Rue Général-Dufour, les murs doivent s’en souvenir encore. De son rire tonitruant. De ses talons claquant sur les vieux parquets; ou posés, au bout de ses longues jambes, sur son bureau où elle passait des heures à s’entretenir avec ses contacts, au cornet de son téléphone en bakélite. Françoise Buffat, figure mythique du Journal de Genève, s’est éteinte vendredi. Elle avait 84 ans. Son décès survient quelques semaines après celui de sa fille, Juliette Buffat, spécialisée en thérapie de couple et sexologue. Et un peu plus de vingt ans après sa retraite du Journal et une carrière poursuivie comme chroniqueuse à la Tribune de Genève et dans le trimestriel de la communauté juive libérale de Genève, Hayom.

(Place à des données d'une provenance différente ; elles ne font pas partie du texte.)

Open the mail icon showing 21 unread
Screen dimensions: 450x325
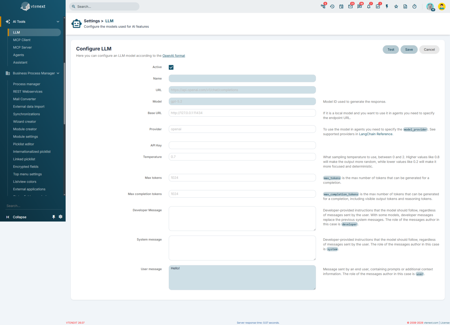coord(350,6)
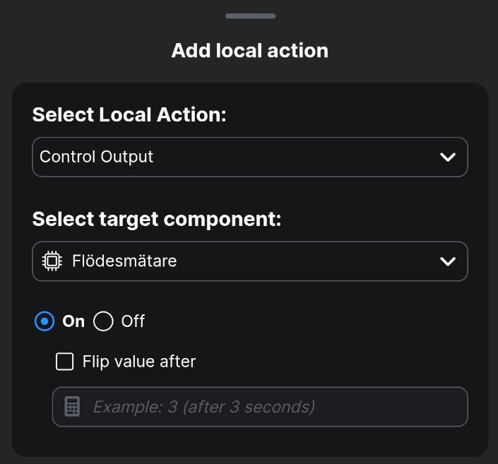
Task: Click the Flip value after label
Action: pos(139,362)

Elégante journaliste remarquée comme correspondante à l’ONU en 1976 par le rédacteur en chef d’alors, Claude Monnier, et auteure d’une dizaine d’ouvrages (romans, nouvelles, témoignages, biographies), Françoise, c’était d’abord une «tronche». Une «forte en tête» qui, de l’avis de tous ceux qui s’en souviennent, ne doutait guère de ses convictions. Crainte des politiciens pour ses éditoriaux et commentaires dont on pouvait ne pas se relever, dictant l’agenda de l’alors surpuissant Parti libéral genevois…

Une thèse avec Denis de Rougemont

Françoise Buffat arrive avec sa famille à Genève en 1942, à l’âge de 9 ans, fuyant son Alsace natale en guerre. Après des études de sciences politiques, une thèse sous la houlette de Denis de Rougemont, elle s’installe définitivement en Suisse. Aujourd’hui, le site de la Société genevoise des écrivains la dit «passionnée d’écriture», et au Journal, elle se distinguait «par sa plume libertine, excellant aussi bien dans le commentaire politique que dans le billet d’humeur et d’humour».

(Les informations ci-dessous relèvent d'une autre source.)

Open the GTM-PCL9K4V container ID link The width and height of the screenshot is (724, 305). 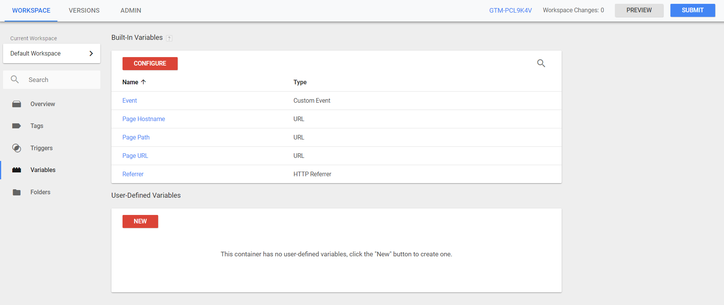pos(510,11)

Pendant deux décennies, les séances du Grand Conseil genevois et du Municipal, elle les a toutes suivies ou presque, jusqu’à pas d’heure, envoyant ses papiers jusque très tard dans la soirée, sous forme de «flashs minuit», comme on les appelait alors au Journal. Les conseillers d’Etat et administratifs se les arrachaient pour savoir à quelle sauce ils avaient été apprêtés par celle qui signait le plus souvent «Fbu».

Le hold-up du siècle

Réputée pour faire et défaire les carrières de sa plume de feu, y compris dans son propre camp politique, LA Buffat – comme elle était simplement surnommée par tous – hérite alors du titre à la fois envié et un brin excessif de «8e conseillère d’Etat de la République et Canton de Genève». Ce, alors qu’elle était en réalité Vaudoise: Strasbourgeoise d’origine, elle avait confessé il y a une année au site Nouvelles.ch: «En l’épousant, j’ai hérité du canton de mon mari.»

Mais Françoise, c’était aussi une journaliste de terrain. On se souvient de ce dimanche matin, à 9h30, au bout des Rues-Basses, à Genève, le 25 mars 1990. Elle écrit alors, sur la brèche: «Dans ce quartier d’affaires, tout dort encore. Un passant traverse le passage des Lions lorsqu’il aperçoit, derrière la porte vitrée du N° 6, l’entrée du personnel de l’UBS, un homme bâillonné dans la loge du gardien. Le passant se rue sur un téléphone et, quelques minutes plus tard, la Police est sur les lieux»:

Une page se tourne décidément dans l’histoire du journalisme romand

Que s’est-il passé? «Dimanche matin, en plein centre de Genève, 4 ou 5 bandits armés ont commis le plus gros hold-up de l’histoire policière suisse! A la rue du Rhône, au siège de l’Union de Banques Suisses de Genève, ils ont raflé pour 35 millions de francs en monnaies étrangères. En ouvrant une dizaine de coffres-forts, sans effraction, et sans déclencher l’alarme.»

A l’heure où la presse vit des jours difficiles, Philippa De Roten, elle aussi ex de la «locale» du Journal de Genève et aujourd’hui directrice des programmes société et culture de la RTS, écrivait ce dimanche sur Facebook: «Une page se tourne décidément dans l’histoire du journalisme romand.» Après que dans un resto de la rive droite, la Buffat eut encore une fois éclaté de rire en 2016, toujours selon Nouvelles.ch: «J’ai toujours rêvé d’habiter les Eaux-Vives, vivre au bord du lac. Je ne ficherai plus rien que regarder le Jet d’eau et j’écrirai de la poésie.»